The boy did as he was told and immediately, the other kids stuck him in right field where, as they put it, “he couldn’t do any harm.” In fact, they even said to him, “don’t catch the ball if it comes your way,” because they didn’t want him messing things up. So he sat on the grass and looked at the bugs and rocks.

My husband told me this story, which is true, when we were walking along the top of the Grand Canyon last week. We were there on a family holiday — seeking canyons of every description — from Red Rock, to Grand, to Bryce, to Zion. (Along the way we also saw the first wonder of the unnatural world, Las Vegas.)

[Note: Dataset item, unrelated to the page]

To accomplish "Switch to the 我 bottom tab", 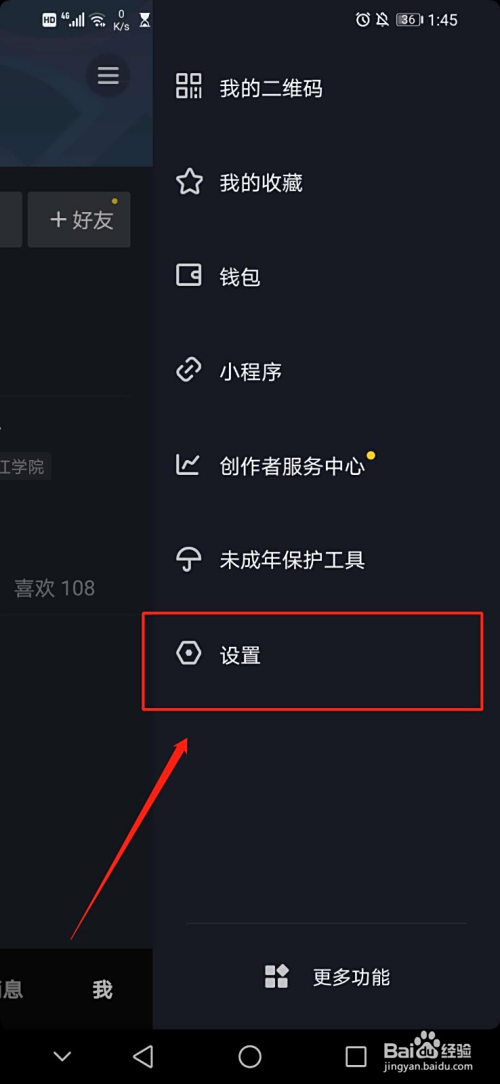I will pos(102,989).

Anyway, my husband heard the story from the naturalist himself, during an evening lecture. I was initially impressed because many public speakers don’t understand that telling stories (particularly stories on themselves) is one of the best ways to communicate facts. “So what was the point he was trying to make?” I asked.

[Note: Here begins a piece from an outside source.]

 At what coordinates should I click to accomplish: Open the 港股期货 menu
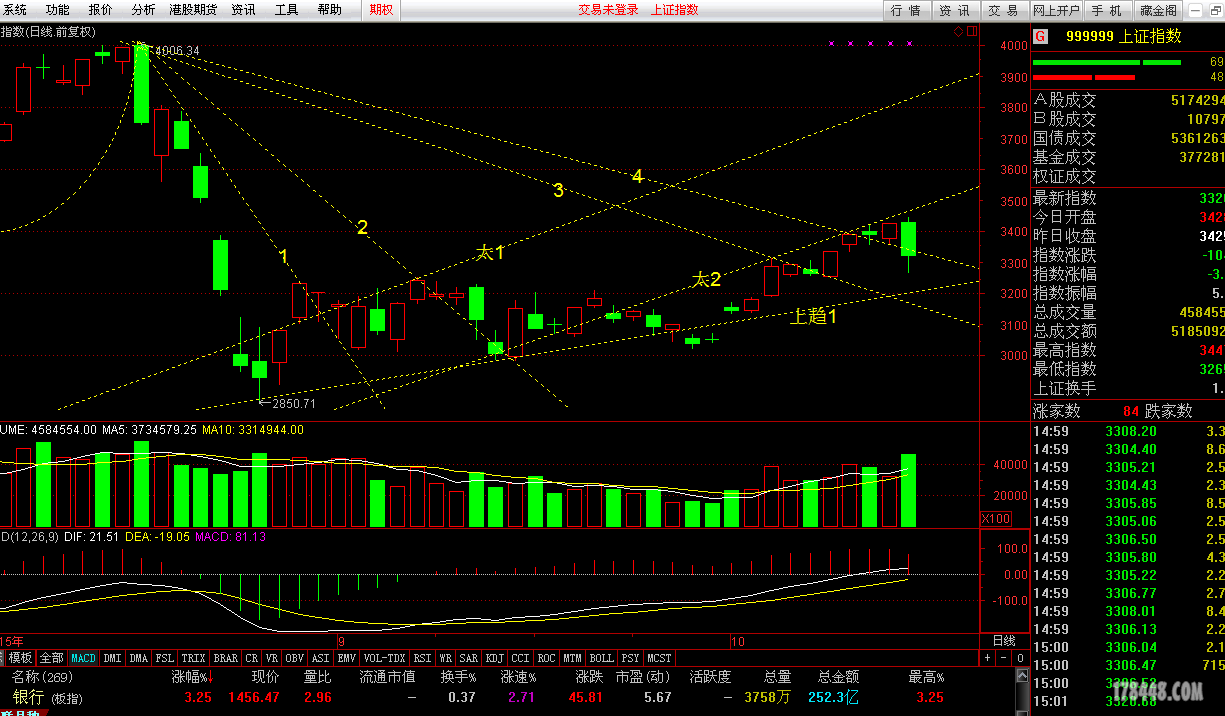click(x=193, y=10)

“I dunno,” my husband replied glumly. “The guy was a bit of a nerd.” Coming from my husband, who has a degree in zoology and who almost never says anything mean about anyone, well, that was a serious blow! But was also a good reminder to writers everywhere:

Yes, tell stories. Tell lots of them. But always make sure they have a point. A story on its own is never enough — it needs to drive the reader/listener somewhere specific.

Ironically, a few days later, I came across a perfectly calibrated story that illustrates the same point — only from a positive perspective. On the plane ride home I was reading in the Atlantic, a terrific article headlined What Makes us Happy? It was about the Harvard Study of Adult Development.

For some 72 years this study has followed 268 men who entered Harvard in the 1930s looking at their careers, marriages, divorces and old age. It’s one of the most comprehensive longitudinal studies in history. (If you’re interested in learning more, get the Atlantic’s June issue.) Psychiatrist George Vaillant has been chief investigator for the last 42 years and this article focuses on his findings and his own life.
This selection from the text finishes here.